JAMES Anderson, manager of Baillie Gifford's £2.4 billion Scottish Mortgage Investment Trust, has said most British companies have been ruined by pay policies that encouraged short-term thinking.

Scottish Mortgage is a major backer of technology companies, with stakes in the likes of American giants Amazon, Facebook, Google and Apple.

Mr Anderson, based in Edinburgh, is particularly keen on those managed by their founders who retain an interest in their product development. But he has invested closer to home, with one exception being Glasgow-based temporary power company Aggreko, which is benefiting from growth in emerging markets.

He said: "There are few British companies that have not been ruined by the remuneration structures that were set up for them in the past few decades."

Baillie Gifford's 100-strong investment team is a major force in Scottish fund management but Mr Anderson is highly critical of the industry at large.

"Most of what goes on in fund management is really rather stupid," he told an audience at the London Stock Exchange. "I see no evidence that the financial services industry is able to become long-term in its thought processes."

He was particularly damning of those listed on the stock exchange.

Mr Anderson said the domestic investment industry is too focused on information from sources in the UK and US. "Why would anybody believe what anybody in London says about Europe?

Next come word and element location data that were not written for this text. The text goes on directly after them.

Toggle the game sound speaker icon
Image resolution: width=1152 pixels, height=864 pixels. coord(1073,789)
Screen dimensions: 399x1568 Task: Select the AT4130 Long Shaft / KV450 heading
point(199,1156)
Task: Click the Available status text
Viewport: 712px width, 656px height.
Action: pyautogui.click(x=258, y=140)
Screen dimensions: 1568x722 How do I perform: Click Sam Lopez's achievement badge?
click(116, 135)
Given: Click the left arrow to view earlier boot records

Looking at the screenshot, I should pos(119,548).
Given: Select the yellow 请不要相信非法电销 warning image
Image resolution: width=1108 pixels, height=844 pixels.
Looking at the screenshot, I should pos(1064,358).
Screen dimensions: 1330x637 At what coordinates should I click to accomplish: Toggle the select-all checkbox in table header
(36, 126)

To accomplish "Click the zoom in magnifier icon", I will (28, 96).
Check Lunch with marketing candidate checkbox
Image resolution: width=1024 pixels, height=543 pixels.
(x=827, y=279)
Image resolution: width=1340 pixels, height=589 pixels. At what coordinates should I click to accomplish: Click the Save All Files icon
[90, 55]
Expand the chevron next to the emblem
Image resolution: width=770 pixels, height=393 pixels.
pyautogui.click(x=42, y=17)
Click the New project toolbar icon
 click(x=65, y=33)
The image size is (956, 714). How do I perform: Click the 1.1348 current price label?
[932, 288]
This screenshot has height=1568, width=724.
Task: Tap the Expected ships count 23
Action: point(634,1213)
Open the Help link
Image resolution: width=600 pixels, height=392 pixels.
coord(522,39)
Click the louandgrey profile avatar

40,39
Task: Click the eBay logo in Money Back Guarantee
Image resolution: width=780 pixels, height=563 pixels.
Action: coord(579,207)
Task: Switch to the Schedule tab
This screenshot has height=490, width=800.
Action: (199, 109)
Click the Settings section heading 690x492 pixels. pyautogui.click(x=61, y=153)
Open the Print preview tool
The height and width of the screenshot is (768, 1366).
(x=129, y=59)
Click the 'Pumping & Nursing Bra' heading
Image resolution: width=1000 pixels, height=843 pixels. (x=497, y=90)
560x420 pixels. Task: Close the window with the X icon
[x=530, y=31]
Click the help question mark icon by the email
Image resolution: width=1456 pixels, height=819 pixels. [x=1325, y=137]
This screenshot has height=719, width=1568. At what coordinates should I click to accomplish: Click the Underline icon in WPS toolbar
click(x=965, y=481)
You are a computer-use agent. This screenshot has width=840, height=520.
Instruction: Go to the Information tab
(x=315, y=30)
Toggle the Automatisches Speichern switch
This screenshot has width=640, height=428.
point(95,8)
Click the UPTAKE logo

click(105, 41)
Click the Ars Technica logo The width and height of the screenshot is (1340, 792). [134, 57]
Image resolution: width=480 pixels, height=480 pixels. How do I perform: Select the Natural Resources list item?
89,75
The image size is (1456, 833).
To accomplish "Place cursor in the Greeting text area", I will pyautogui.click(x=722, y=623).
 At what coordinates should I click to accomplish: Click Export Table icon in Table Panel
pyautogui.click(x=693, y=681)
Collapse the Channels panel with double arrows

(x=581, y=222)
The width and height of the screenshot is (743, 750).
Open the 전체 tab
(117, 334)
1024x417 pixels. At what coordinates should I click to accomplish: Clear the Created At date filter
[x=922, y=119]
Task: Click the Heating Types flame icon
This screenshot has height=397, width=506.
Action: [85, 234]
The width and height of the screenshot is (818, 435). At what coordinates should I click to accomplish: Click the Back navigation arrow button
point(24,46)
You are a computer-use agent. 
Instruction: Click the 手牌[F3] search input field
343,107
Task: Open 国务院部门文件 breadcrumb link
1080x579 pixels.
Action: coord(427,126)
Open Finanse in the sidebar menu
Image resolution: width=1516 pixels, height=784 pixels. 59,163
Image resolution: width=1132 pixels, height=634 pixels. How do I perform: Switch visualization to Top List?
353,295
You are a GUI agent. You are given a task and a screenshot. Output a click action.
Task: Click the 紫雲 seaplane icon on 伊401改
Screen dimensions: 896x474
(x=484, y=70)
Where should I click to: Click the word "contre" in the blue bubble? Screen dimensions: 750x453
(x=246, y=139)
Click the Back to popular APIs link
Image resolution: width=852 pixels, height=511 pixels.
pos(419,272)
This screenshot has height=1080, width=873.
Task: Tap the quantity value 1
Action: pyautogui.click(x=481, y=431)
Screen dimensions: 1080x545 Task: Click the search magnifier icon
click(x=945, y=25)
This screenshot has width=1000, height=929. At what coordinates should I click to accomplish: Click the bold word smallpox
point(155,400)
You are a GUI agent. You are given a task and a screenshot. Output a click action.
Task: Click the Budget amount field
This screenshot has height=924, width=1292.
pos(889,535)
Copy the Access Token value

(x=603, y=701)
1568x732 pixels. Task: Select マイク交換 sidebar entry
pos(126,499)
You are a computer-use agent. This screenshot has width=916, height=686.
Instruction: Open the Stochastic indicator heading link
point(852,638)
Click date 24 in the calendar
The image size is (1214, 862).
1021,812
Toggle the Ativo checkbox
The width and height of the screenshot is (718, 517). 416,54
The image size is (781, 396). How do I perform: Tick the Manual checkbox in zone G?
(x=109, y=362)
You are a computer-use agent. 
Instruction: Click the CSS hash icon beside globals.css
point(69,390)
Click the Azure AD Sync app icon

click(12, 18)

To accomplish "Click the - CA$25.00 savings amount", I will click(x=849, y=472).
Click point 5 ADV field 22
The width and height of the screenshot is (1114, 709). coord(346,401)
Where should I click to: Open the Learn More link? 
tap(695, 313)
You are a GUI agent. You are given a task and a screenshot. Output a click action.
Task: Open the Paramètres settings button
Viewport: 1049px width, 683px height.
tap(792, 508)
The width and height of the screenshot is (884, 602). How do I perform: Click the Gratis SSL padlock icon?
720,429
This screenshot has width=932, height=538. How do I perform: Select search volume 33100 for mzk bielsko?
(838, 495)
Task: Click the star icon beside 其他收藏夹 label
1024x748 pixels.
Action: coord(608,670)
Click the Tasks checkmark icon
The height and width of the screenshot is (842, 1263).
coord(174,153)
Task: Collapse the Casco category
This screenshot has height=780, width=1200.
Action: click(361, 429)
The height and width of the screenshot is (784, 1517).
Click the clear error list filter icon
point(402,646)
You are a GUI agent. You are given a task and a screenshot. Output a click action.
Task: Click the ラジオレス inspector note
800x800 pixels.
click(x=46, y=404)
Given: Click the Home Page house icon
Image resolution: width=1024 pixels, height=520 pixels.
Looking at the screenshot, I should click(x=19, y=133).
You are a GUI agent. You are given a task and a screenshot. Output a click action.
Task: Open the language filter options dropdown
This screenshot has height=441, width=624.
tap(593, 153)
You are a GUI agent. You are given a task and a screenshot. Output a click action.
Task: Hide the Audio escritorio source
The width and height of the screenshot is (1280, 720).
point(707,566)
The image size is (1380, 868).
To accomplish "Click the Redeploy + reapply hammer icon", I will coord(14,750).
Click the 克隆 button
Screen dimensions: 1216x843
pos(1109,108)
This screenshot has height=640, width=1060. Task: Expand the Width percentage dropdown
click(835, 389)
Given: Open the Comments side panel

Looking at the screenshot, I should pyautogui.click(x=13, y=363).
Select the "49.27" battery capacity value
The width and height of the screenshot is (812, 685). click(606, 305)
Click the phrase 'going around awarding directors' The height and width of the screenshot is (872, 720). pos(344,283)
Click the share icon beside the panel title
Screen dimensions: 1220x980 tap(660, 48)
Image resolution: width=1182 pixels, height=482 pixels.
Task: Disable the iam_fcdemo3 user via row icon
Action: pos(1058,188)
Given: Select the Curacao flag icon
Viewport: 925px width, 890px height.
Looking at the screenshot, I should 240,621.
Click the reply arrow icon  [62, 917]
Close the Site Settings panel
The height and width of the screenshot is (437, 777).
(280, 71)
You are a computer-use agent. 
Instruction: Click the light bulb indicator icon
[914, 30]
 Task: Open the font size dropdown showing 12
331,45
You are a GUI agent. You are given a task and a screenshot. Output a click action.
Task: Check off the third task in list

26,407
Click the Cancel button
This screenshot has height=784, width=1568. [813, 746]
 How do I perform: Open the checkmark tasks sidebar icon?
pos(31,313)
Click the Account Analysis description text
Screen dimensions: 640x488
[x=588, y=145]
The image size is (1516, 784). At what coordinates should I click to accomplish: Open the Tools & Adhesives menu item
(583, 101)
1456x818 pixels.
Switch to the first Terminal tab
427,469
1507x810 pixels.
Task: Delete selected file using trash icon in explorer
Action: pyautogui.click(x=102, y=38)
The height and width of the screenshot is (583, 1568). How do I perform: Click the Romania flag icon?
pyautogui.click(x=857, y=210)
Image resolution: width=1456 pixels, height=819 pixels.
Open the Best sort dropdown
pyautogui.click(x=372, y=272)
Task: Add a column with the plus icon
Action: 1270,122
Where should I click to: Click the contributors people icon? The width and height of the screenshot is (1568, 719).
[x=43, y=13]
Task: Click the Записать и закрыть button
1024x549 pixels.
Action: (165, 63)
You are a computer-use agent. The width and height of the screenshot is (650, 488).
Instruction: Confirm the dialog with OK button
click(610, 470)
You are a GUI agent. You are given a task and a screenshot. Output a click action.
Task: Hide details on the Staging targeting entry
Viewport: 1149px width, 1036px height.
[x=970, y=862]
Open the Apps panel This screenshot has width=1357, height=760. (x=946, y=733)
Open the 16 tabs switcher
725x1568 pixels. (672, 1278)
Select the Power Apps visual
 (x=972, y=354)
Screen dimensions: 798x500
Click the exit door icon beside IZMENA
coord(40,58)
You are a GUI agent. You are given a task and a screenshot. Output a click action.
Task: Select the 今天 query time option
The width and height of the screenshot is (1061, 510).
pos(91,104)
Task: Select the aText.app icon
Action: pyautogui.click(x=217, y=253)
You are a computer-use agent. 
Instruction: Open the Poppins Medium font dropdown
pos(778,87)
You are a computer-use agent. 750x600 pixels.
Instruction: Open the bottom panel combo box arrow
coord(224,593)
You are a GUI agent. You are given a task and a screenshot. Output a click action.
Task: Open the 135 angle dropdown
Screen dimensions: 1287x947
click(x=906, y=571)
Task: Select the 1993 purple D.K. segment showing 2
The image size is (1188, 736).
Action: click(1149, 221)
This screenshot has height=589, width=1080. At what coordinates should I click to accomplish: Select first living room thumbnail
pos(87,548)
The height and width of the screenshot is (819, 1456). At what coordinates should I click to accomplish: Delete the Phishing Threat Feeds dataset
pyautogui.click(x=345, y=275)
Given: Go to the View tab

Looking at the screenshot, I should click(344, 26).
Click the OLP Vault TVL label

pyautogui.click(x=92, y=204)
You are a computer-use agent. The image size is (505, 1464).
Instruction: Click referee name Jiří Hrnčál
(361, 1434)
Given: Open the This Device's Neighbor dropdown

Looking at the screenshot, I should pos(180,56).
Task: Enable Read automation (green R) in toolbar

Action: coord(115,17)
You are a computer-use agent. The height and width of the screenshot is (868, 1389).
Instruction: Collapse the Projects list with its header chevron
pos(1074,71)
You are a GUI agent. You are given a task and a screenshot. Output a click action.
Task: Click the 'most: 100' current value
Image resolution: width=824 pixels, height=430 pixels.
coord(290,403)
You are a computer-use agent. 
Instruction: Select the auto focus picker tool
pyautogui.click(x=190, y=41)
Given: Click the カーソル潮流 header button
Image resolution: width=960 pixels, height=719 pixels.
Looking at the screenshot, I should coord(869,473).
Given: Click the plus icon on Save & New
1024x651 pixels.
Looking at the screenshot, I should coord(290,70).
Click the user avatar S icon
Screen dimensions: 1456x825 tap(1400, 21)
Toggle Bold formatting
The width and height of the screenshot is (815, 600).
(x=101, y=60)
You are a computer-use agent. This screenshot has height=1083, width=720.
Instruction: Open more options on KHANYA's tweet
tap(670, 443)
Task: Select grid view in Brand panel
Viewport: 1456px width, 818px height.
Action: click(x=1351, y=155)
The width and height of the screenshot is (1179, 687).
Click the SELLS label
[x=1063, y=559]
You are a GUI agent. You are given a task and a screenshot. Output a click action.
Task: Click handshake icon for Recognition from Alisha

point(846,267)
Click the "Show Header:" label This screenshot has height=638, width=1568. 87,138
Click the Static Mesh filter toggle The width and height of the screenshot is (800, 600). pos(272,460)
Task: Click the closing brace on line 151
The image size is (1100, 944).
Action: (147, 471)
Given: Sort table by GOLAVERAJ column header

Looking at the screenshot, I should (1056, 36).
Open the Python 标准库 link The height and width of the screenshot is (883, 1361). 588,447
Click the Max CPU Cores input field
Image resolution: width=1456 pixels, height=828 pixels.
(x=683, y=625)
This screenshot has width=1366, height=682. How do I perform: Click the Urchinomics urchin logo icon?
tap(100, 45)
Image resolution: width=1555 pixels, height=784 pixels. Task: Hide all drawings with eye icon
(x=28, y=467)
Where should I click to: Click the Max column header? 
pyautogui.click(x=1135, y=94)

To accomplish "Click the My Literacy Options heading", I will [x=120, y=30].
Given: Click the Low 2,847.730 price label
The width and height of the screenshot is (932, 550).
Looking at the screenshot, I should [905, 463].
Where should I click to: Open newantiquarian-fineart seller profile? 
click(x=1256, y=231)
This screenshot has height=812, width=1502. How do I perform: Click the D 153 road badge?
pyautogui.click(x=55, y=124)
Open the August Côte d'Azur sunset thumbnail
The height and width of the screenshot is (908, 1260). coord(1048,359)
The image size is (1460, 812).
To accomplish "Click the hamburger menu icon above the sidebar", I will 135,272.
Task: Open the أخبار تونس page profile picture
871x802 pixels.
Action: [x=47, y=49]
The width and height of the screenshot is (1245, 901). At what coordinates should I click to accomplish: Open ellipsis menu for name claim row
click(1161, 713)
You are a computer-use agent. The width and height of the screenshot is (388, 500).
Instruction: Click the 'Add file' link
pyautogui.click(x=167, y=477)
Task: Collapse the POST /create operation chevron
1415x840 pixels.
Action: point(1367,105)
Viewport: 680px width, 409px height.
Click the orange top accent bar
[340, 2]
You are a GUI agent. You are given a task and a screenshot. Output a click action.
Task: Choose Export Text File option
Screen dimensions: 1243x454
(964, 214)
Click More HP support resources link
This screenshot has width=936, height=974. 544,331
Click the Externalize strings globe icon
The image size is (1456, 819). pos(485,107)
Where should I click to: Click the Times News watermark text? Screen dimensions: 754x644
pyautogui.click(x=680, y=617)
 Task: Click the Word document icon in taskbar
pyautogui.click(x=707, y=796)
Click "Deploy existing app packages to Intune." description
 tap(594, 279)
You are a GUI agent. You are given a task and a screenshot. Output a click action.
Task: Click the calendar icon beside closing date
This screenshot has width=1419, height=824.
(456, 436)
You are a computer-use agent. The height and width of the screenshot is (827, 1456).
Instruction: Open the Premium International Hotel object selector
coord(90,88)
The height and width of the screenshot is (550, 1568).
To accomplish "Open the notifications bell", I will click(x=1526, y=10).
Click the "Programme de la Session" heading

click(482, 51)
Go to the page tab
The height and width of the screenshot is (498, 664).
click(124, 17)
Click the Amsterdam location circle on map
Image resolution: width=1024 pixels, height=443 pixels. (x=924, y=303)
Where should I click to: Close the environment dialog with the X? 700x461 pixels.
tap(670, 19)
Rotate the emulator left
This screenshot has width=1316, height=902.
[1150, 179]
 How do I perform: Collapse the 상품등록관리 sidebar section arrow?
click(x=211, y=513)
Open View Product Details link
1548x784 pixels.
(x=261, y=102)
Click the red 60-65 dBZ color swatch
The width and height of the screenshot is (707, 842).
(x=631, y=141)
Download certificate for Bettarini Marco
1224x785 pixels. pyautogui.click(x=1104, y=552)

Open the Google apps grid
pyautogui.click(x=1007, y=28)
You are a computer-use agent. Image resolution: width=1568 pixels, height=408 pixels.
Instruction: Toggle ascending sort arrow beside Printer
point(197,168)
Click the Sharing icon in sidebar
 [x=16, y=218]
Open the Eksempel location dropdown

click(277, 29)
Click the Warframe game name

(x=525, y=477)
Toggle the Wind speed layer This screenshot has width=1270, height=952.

They have been consistently wrong about it for 70 years, if not the last 700 years. Why not ask some Germans?"

He said he expected the investment scene to be dominated by a few companies with highly destructive models in the way that Amazon has put pressure on the likes of camera store Jessops and entertainment retailer HMV, both of which have entered administration in recent days.

Mr Anderson also said he would not retire until shares in the trust trade at a premium to the value of the underlying portfolio. It is currently on a discount of around 6.5%, according to the Association of Investment Companies.